There certainly has to be mental preparation time which can't be when the manager is giving his team talk. Take Andros Townsend when he warms up he likes to shoot at goal but it's mentally aimless, there is no deliberate attempt to get it on target just kick it and see what happens.

The result is he misses the goal most of the time and then during his spell in the side he had an average of 10 shots per game and guess how many made the keeper make a fine save, virtually none, most dribbled at the keeper or missed the target completely. He shot in the game as he had practised in the warm ups, abysmally.

He has prepared to perform badly and promptly gone out and done so. I'm using Townsend as an example here not to specifically pick on a player before I get jumped upon.

When he comes on a substitute he is not mentally ready, he is a go through the motions warm up man and believes his game doesn't start until he gets onto the pitch.
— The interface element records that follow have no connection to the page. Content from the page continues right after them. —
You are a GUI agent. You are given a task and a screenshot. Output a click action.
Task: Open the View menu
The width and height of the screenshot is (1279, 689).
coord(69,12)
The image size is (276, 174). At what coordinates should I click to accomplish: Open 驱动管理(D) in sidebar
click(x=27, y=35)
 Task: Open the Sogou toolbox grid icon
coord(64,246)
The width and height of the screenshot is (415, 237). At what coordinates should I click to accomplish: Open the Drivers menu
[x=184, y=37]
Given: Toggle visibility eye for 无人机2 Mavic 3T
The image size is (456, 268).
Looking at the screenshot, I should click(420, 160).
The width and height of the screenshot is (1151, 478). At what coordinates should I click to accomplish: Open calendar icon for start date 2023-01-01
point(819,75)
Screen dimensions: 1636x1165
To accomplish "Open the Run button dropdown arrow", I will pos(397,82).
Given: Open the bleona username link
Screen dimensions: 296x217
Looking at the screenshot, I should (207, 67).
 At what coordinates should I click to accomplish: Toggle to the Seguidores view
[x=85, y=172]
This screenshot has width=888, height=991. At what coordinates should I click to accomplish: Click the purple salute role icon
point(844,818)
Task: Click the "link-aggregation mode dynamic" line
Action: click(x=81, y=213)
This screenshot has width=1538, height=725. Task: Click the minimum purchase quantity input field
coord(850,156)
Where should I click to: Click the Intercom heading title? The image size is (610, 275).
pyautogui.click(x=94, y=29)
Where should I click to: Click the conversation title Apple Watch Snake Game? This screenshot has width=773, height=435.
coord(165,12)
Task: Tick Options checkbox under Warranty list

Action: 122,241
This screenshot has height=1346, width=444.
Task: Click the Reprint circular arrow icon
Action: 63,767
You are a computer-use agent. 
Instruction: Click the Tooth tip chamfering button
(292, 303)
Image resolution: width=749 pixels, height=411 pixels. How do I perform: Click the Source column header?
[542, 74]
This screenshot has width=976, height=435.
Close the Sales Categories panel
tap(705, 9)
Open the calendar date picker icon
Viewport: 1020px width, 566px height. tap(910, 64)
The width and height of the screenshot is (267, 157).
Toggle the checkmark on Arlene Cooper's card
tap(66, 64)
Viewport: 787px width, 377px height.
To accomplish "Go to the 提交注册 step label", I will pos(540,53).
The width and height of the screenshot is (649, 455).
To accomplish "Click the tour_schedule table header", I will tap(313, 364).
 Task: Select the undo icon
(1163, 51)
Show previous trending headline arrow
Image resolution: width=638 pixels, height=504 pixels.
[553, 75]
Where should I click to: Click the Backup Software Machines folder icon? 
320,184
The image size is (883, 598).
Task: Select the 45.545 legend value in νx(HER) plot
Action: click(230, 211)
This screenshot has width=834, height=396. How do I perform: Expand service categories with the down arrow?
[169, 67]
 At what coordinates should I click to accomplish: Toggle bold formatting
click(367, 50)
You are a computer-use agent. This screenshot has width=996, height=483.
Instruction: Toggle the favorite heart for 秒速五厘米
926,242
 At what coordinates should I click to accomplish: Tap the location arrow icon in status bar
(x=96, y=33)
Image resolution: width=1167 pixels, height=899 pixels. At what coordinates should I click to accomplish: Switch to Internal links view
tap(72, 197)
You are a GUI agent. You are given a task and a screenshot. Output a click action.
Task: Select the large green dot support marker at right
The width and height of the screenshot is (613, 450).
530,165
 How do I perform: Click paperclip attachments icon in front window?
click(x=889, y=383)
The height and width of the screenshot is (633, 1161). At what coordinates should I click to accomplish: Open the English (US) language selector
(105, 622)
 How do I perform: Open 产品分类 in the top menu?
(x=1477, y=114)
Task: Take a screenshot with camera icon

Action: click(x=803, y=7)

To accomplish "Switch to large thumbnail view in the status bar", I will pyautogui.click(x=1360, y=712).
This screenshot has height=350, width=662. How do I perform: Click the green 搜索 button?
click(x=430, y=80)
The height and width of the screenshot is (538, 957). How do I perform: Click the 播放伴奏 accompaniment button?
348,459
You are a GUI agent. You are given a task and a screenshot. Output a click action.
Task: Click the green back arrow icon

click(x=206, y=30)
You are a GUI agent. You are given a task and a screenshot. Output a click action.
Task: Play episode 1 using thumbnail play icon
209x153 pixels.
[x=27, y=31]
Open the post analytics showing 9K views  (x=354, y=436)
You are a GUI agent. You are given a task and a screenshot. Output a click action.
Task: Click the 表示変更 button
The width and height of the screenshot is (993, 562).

That's wrong.

He should be totally mentally prepared having taken in as much knowledge as he can by studying the game and learning what happens in given situations. That is his personal responsibility but first the players need to be mentally trained to do it and that is off field coaching.

However all our coaching staff have never been coached that way themselves which is part of the problem with training employing coaches who have been taught archaic training methods.

Sports science evolves all the time but how players are taught to play doesn't evolve much. Coaching is not all about simply coaching football, we should be coaching the individual player as well. If we are to be successful we have to take individual player development to another level.

We must have a set system and coach the players within that system of course but then each player must have an individual skill improvement program. The player who stays behind after training to practice a skill demonstrates the right attitude but few it seem do it.

Tim Sherwood has recently revealed he has to drag Christian Eriksen off the training field, why isn't he having to drag them all off, is Eriksen the only one with the attitude to improve himself?

Eriksen shows Bale's attitude


What individual skill improvement does a midfielder do, someone like Mousa Dembele? He doesn't take free kicks, he rarely shoots, his main attribute is going past people. Why have we not improved his shooting since he has been with us and why is he not shooting more often?

He prefers to pass than shoot he says, but why? Who has mentally looked at why he doesn't like to shoot and what have they done about it? I would suggest nothing, in which case how is he going to change, how is he going to improve? When are we going to start producing the player that is within him because there is a far better player waiting to get out.

We spent money on 7 new signings, our model is to buy young and improve them, yet we don't have the proper systems in place to do that, the players that improve are the ones with the self drive to do so. The players should all have a mental training program which will focus them into improving their own game each day. They will end up asking themselves how I can improve today, what knowledge can I gain that I didn't have yesterday.

To get the best out of a player you must know what motivates him, not just as a footballer but what motivates him outside football. Do that and you'll know how he thinks about training, about games and you'll be able to help him improve faster.

Jan Vertonghen's body language in the tunnel before the Liverpool game told a story but even here one size does not fit all. For some laughing and joking is just a way to keep their emotions in check, for others it will be tunnel vision, focused on what is to come.

Leaning against a wall as if you are about to have a cigarette may be right for others but if it was they would do it every game. You need to know the individual as much as you can so anyone helping them mentally shouldn't be like a doctor you go and see once a week.

In Part 9 we had the 43 point player check list and every one of those items every player can improve upon. We should be ensuring that happens. At the minute we are behind clubs on the field but there is no reason why we have to be behind them off the field.

We have provided brand new facilities, now we need to provide some brand new and world leading training methods.